*** EXERCISE INPUT ***

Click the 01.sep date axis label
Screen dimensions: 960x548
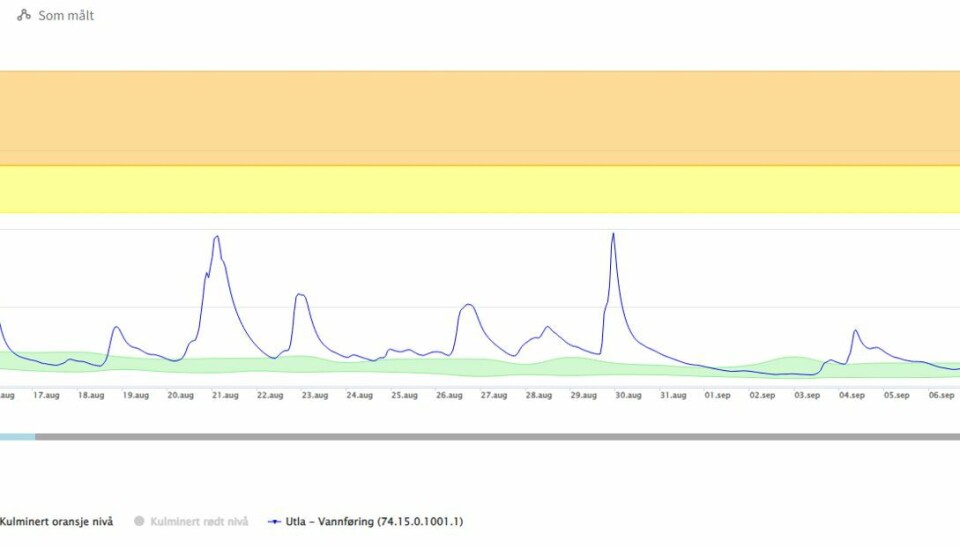[x=717, y=395]
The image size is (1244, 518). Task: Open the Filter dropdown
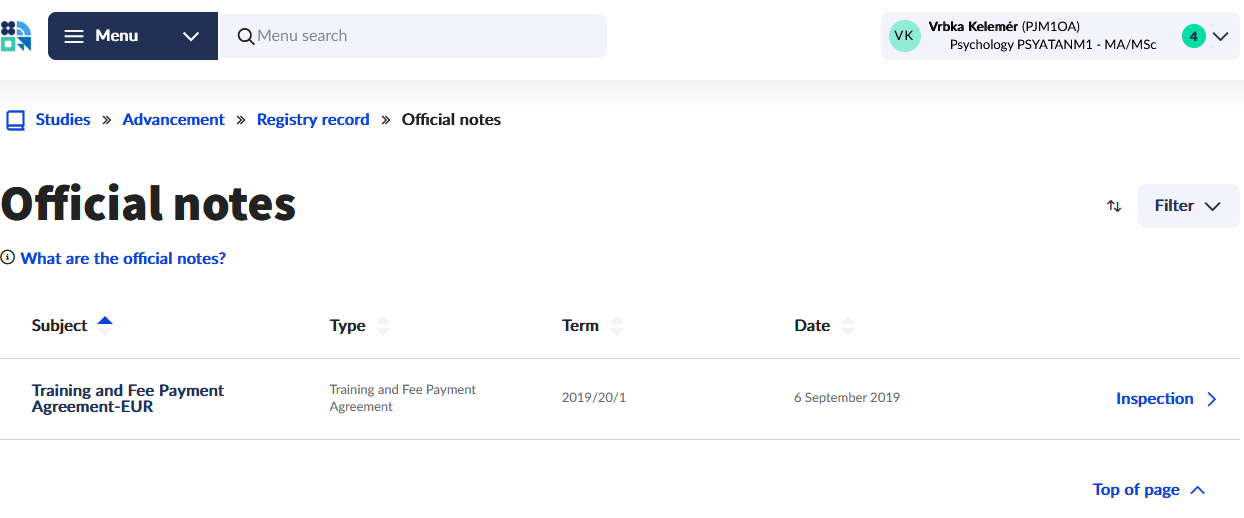click(1188, 206)
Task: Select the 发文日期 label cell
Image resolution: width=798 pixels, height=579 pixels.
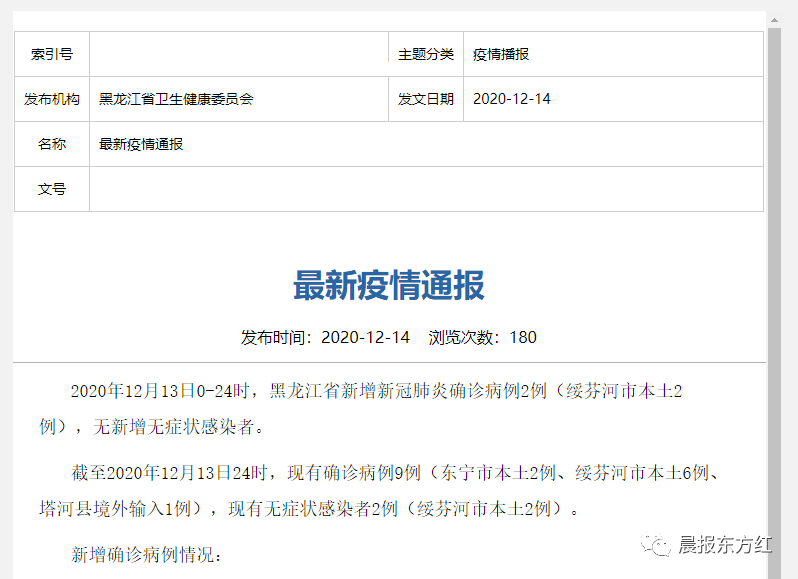Action: (x=426, y=99)
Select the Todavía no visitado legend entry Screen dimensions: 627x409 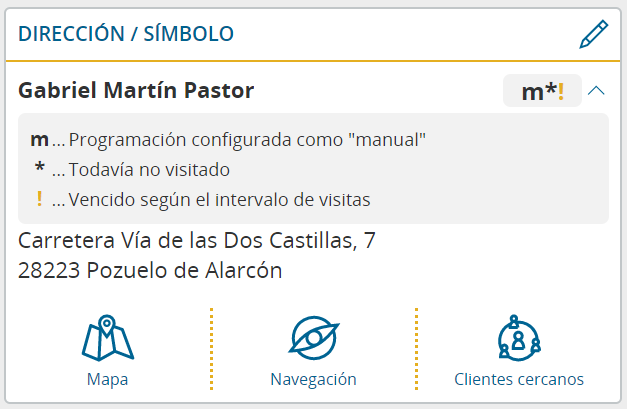click(x=132, y=170)
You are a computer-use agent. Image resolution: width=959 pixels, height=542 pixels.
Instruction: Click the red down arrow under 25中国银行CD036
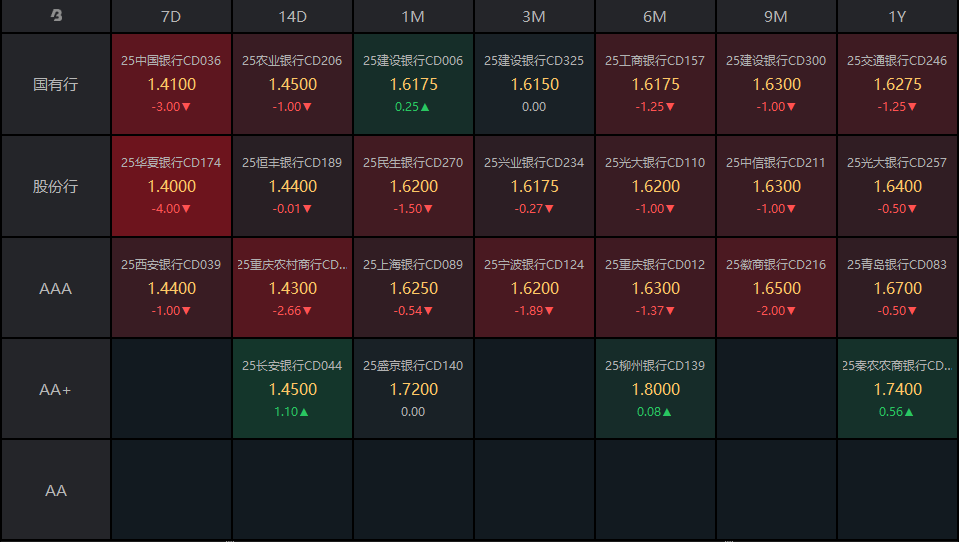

***

# WHAT YOU SHOULD DO
Change "red" to "green" in the listing lines from the one containing "You are a computer-use" through the end of the listing, and write those lines out again with nothing else altered and the pictures omitted.

# ANSWER FOR THIS EXERCISE
You are a computer-use agent. Image resolution: width=959 pixels, height=542 pixels.
Instruction: Click the green down arrow under 25中国银行CD036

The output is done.